(Records from a dataset)
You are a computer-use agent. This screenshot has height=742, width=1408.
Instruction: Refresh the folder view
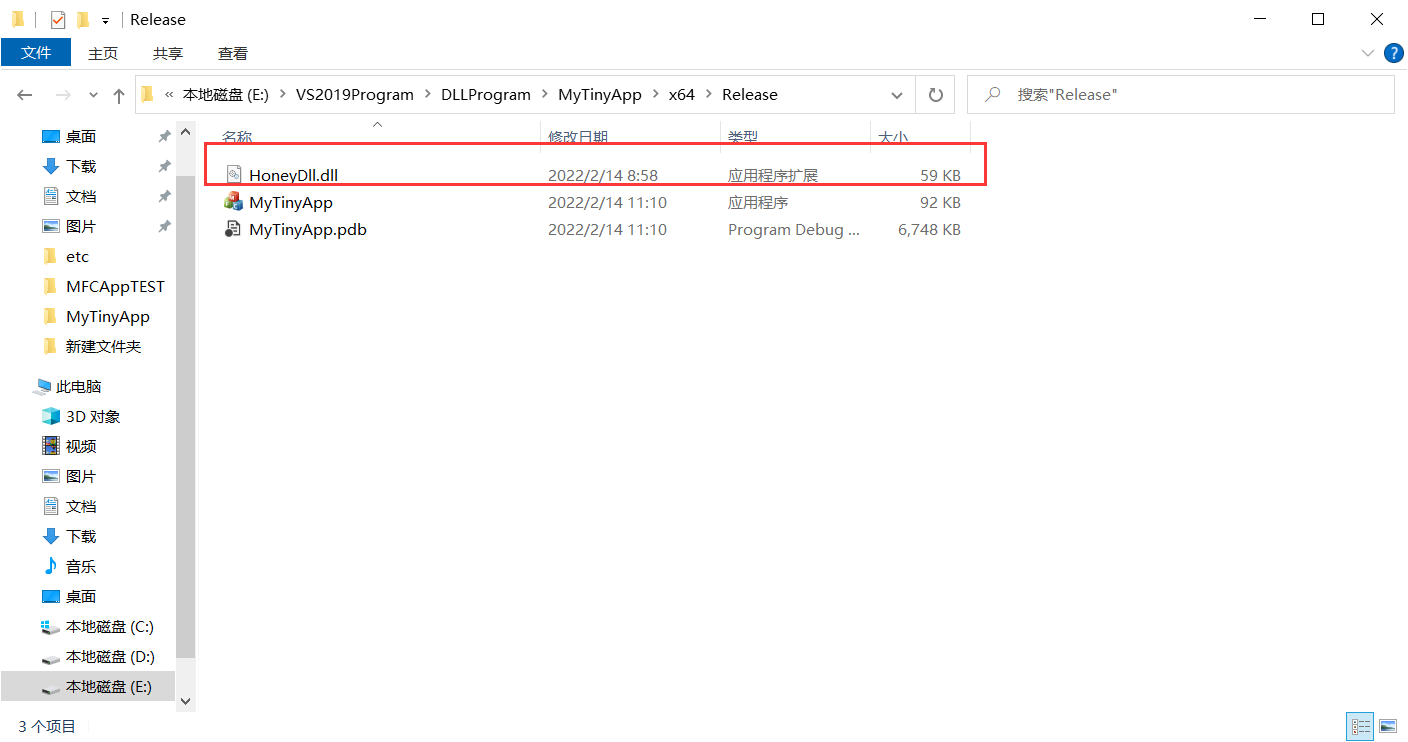point(935,94)
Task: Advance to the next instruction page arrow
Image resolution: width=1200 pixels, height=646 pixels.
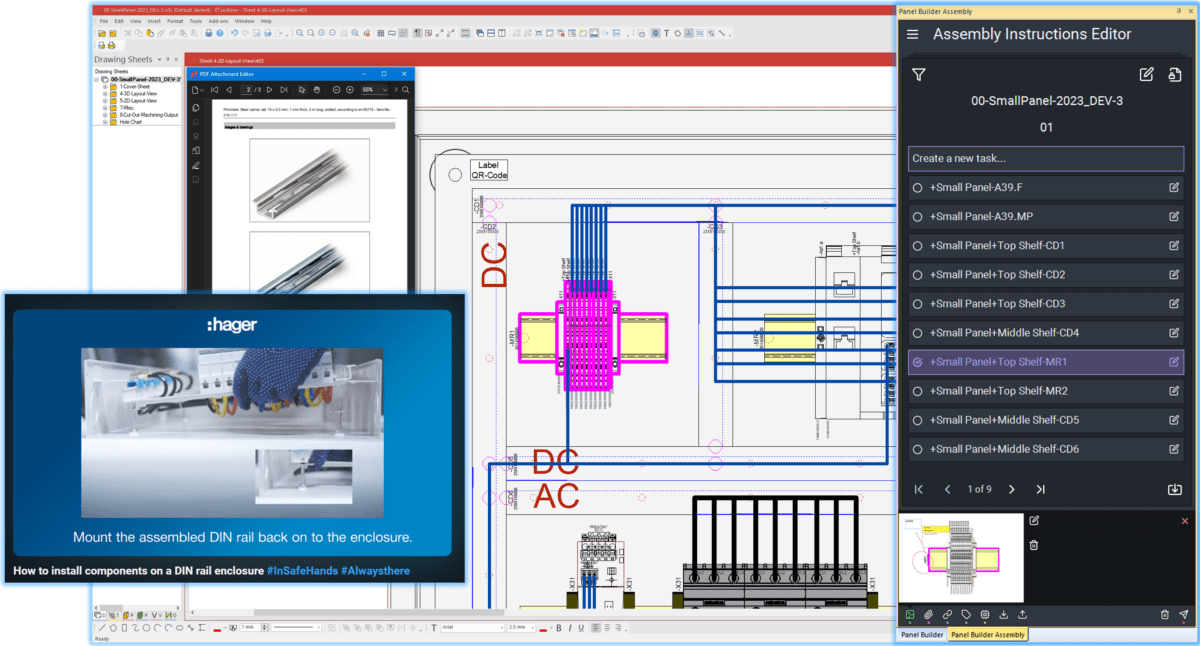Action: coord(1011,489)
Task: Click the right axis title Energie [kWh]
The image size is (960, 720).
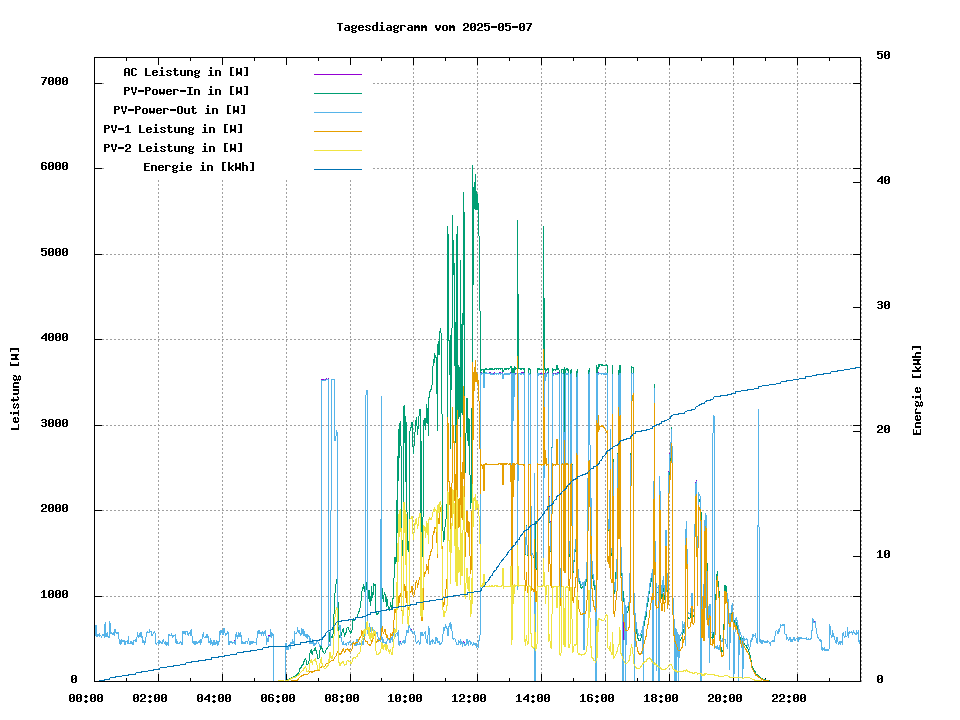Action: 917,390
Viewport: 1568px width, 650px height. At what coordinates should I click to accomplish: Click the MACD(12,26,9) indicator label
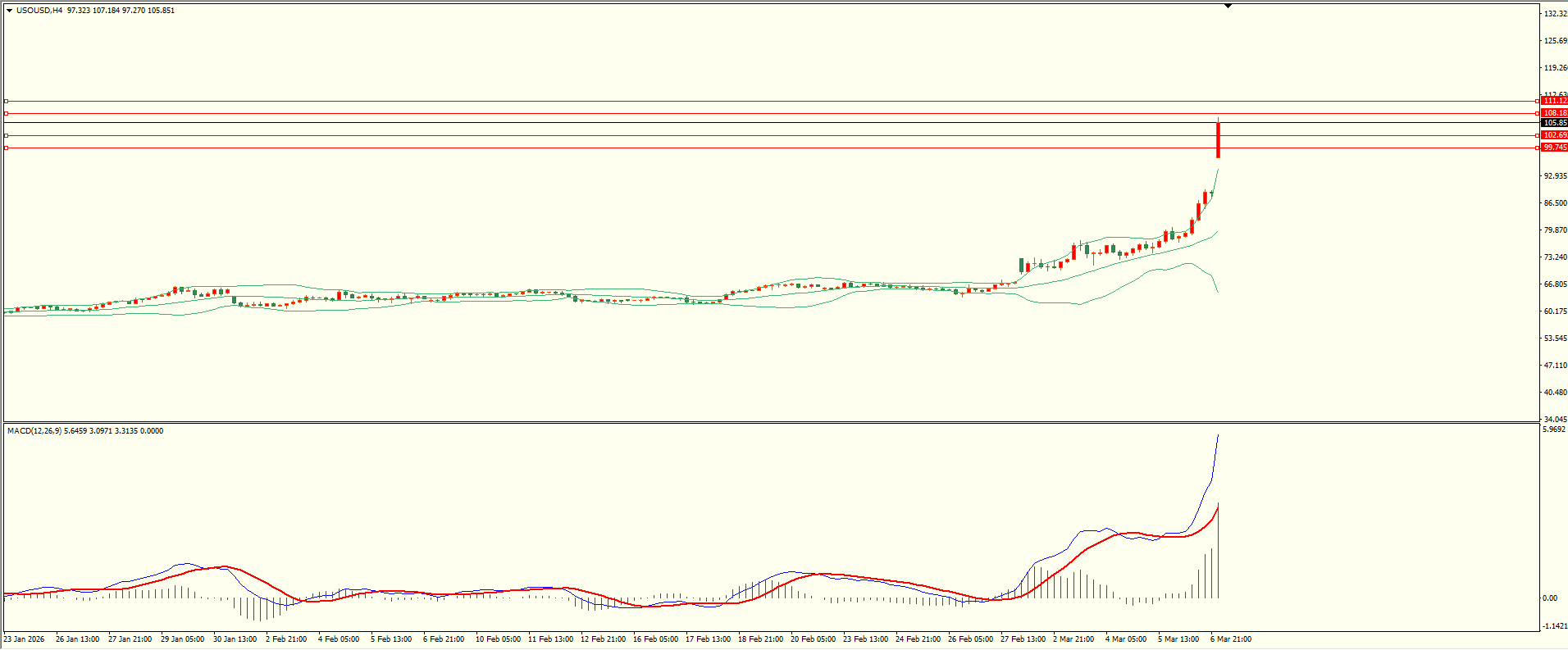(x=33, y=431)
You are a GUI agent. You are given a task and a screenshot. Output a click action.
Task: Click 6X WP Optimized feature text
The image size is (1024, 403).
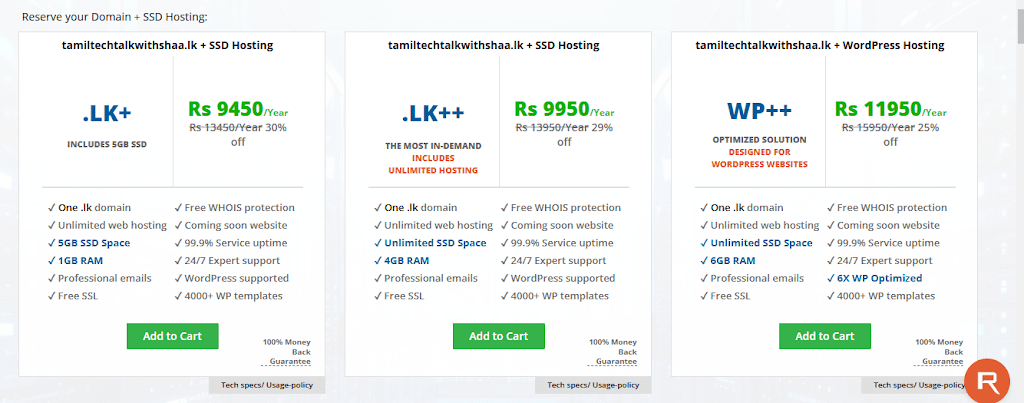pyautogui.click(x=880, y=278)

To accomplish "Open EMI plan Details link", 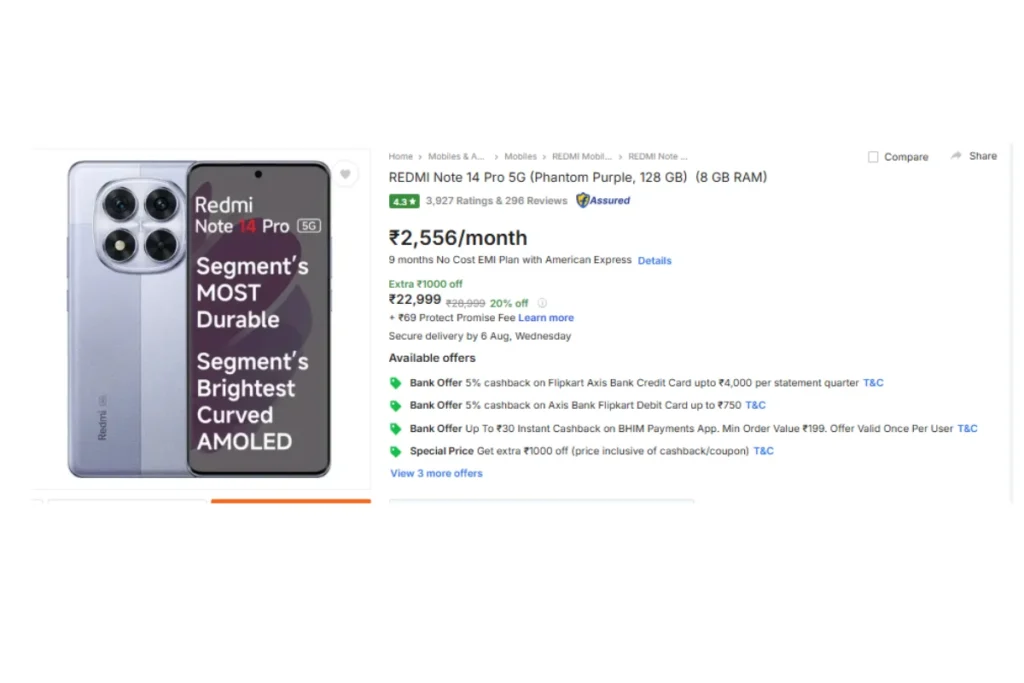I will (654, 261).
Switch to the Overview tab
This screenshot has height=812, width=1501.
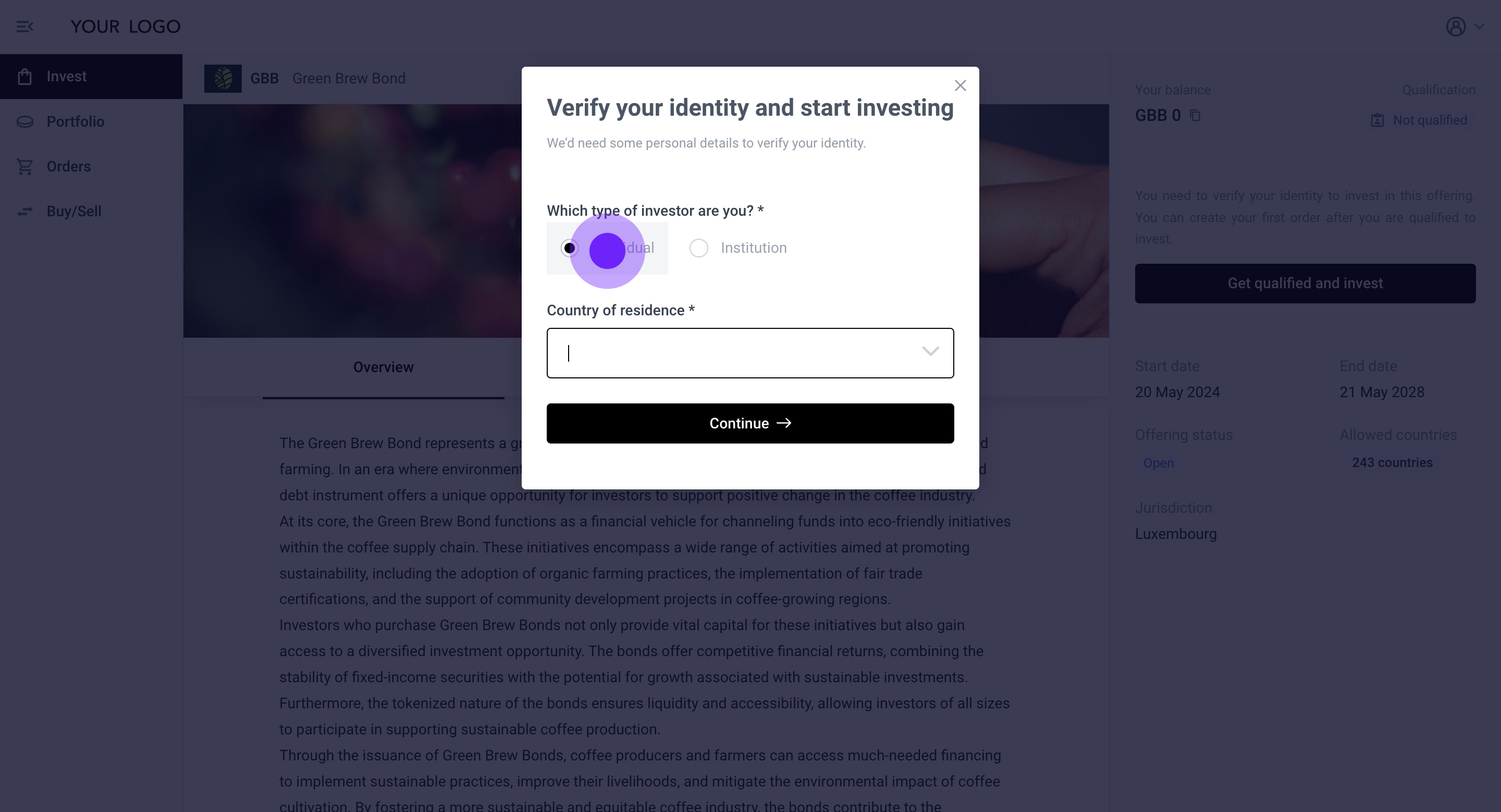pyautogui.click(x=383, y=367)
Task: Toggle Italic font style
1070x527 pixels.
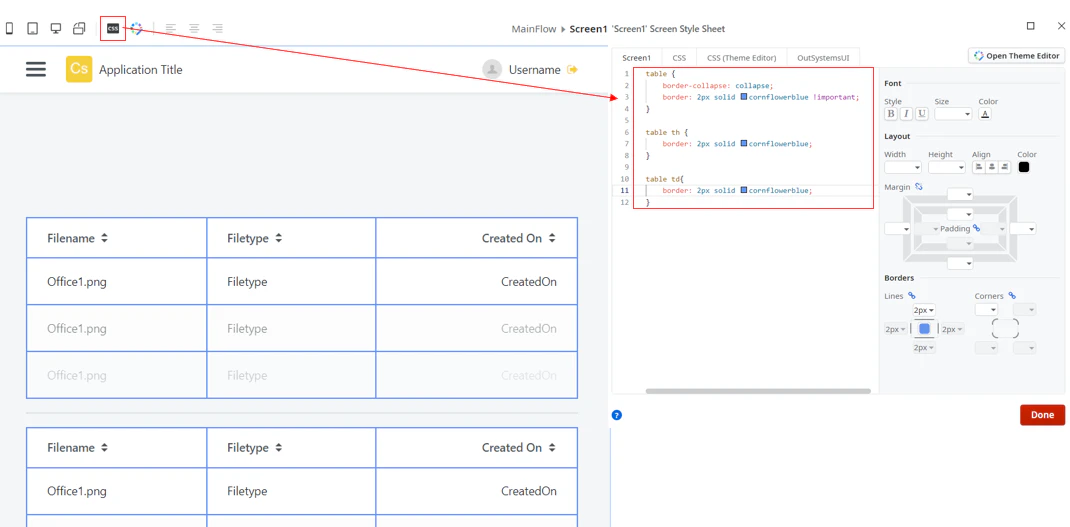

## Instructions to follow
Scan the records above for the word "agent". Show each line in which it appears.

## Written response
You are a computer-use agent. This screenshot has height=742, width=1408.
You are a GUI agent. You are given a task and a screenshot. Output a click action.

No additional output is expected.